Source
---------------
Publié le 23 octobre 2023 à 8h30

Ivan Best    Temps de lecture 11 minutes

Chute des levées de fonds, baisse des investissements, diminution du ticket moyen : le private equity, qui avait connu en 2021 et 2022 deux années de surchauffe, voit son activité freiner sensiblement depuis le début de l’année. La baisse pourrait s’accentuer en 2024, contribuant à accélérer la consolidation du secteur, les nombreux acteurs de petite taille se regroupant pour pouvoir se diversifier.

Une santé insolente malgré la crise : tel était le bilan du private equity il y a tout juste un an. Mais l’euphorie pouvait-elle vraiment perdurer dans un environnement macroéconomique et financier de plus en plus tendu, à mesure que la BCE augmentait ses taux, comme elle l’a fait à dix reprises depuis juillet 2022 ? Aujourd’hui, l’écosystème français du private equity, fort de 412 sociétés de gestion membres de France Invest – contre 320 début 2018 –, est touché par un ralentissement sensible de son activité.
---------------
Liste des données
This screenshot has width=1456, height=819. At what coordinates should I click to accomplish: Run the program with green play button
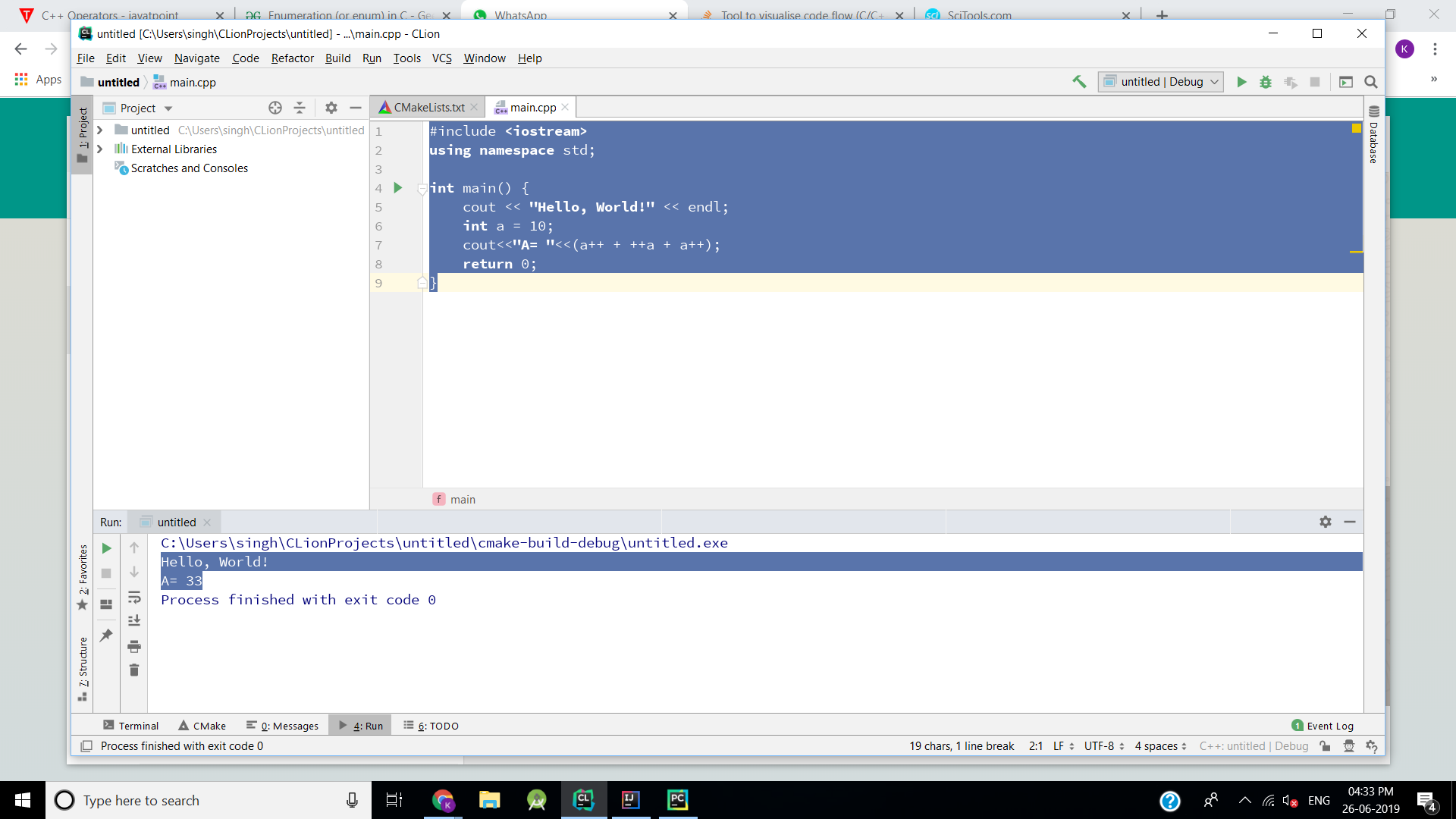tap(1241, 82)
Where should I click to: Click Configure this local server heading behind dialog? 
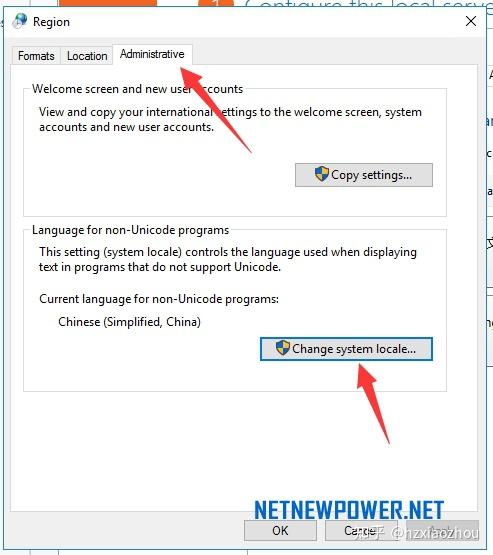coord(368,4)
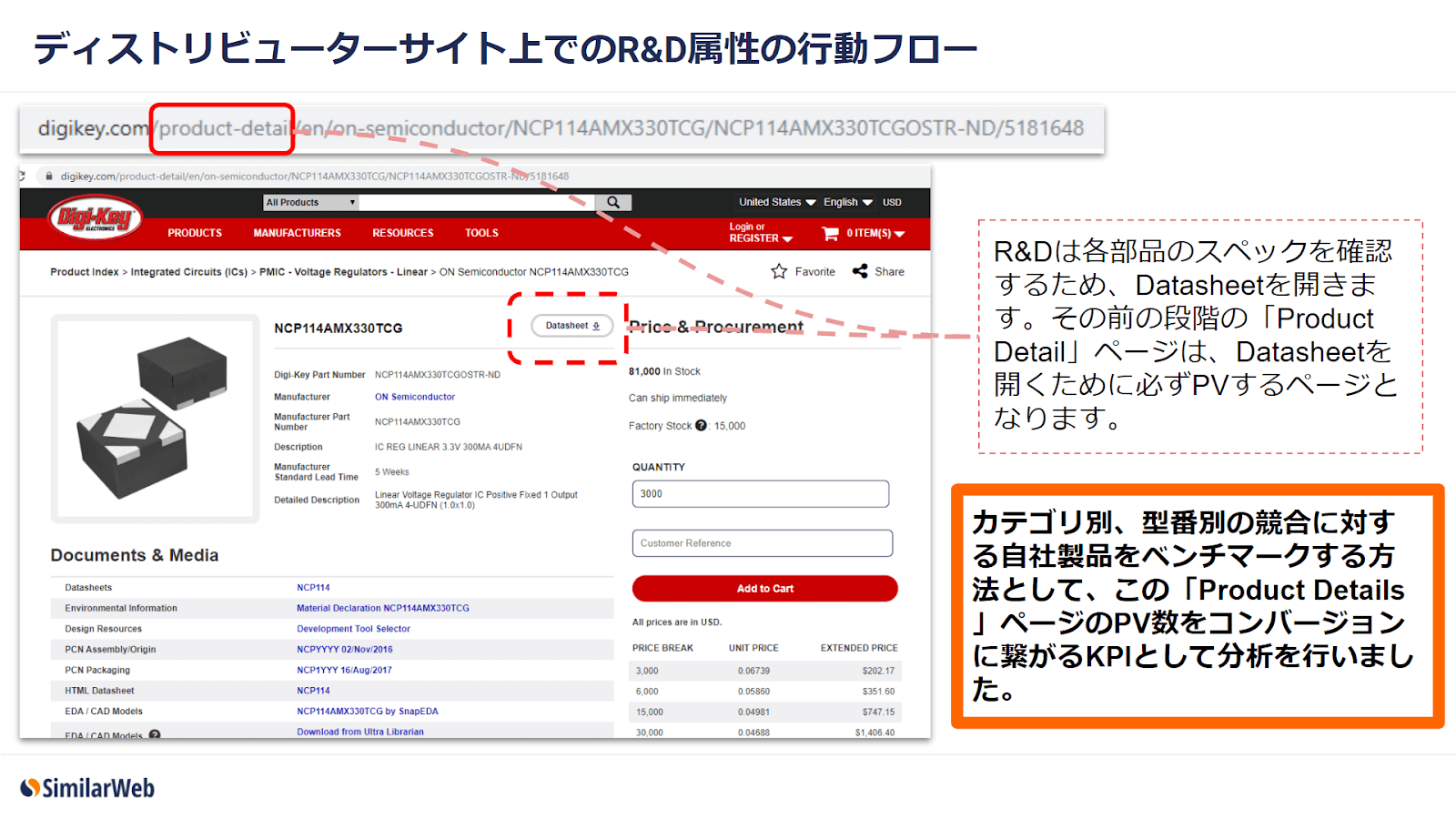1456x819 pixels.
Task: Open the RESOURCES menu
Action: [402, 233]
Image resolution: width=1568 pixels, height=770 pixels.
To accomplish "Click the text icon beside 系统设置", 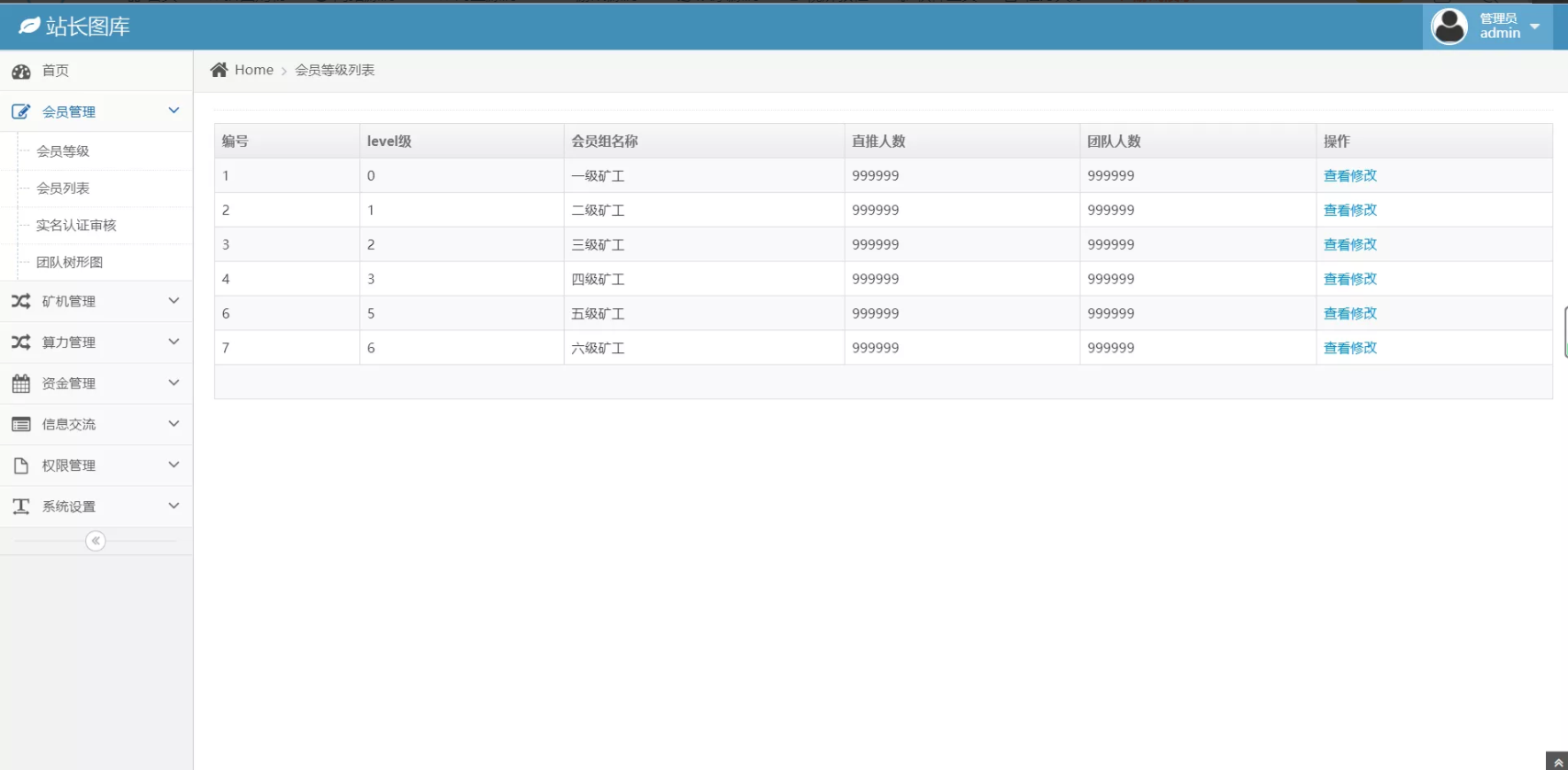I will [21, 507].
---------------
À faire
1 - Recopiez fidèlement le passage de l'article sur le private equity qui commence par « Chute des levées » et se poursuit jusqu'à « pouvoir se diversifier. ».
2 - D'après l'article sur le private equity, combien de sociétés de gestion étaient membres de France Invest début 2018 ?
3 - Prolongez l'article sur le private equity au-delà de sa dernière phrase.
La liste n'a aucun lien avec l'article sur le private equity.

Réponses aux exercices
1 -
Chute des levées de fonds, baisse des investissements, diminution du ticket moyen : le private equity, qui avait connu en 2021 et 2022 deux années de surchauffe, voit son activité freiner sensiblement depuis le début de l’année. La baisse pourrait s’accentuer en 2024, contribuant à accélérer la consolidation du secteur, les nombreux acteurs de petite taille se regroupant pour pouvoir se diversifier.

2 - 320 sociétés de gestion.

3 -
Au cours du premier semestre 2022, de grands acteurs du capital-investissement français tels qu’Astorg ou Eurazeo avaient procédé à des levées de fonds importantes, dépassant chacune le milliard d’euros. Ces levées de grande taille avaient totalisé 6,6 milliards d’euros, pour l’ensemble des gérants. Elles ont tout simplement disparu durant les six premiers mois de 2023, selon les données publiées le 18 octobre par France Invest et Grant Thornton. Certes, les fonds spécialisés sur le small et mid cap ont continué leur activité, mais cela n’a pas suffi à limiter la chute, qui atteint au total 52 % par rapport au premier semestre de 2022, à 8,1 milliards d’euros. « La machine du private equity s’est quelque peu grippée, le large cap est à l’arrêt, souligne Fabien Wesse, managing partner chez Cathay Capital. Mais les segments du small et mid cap restent actifs. »

«Compte tenu du ralentissement durable de l’activité, il faut s’attendre à ce que les fonds très spécialisés dans une seule activité rejoignent certainement des structures plus importantes, qui pourront ainsi se diversifier.»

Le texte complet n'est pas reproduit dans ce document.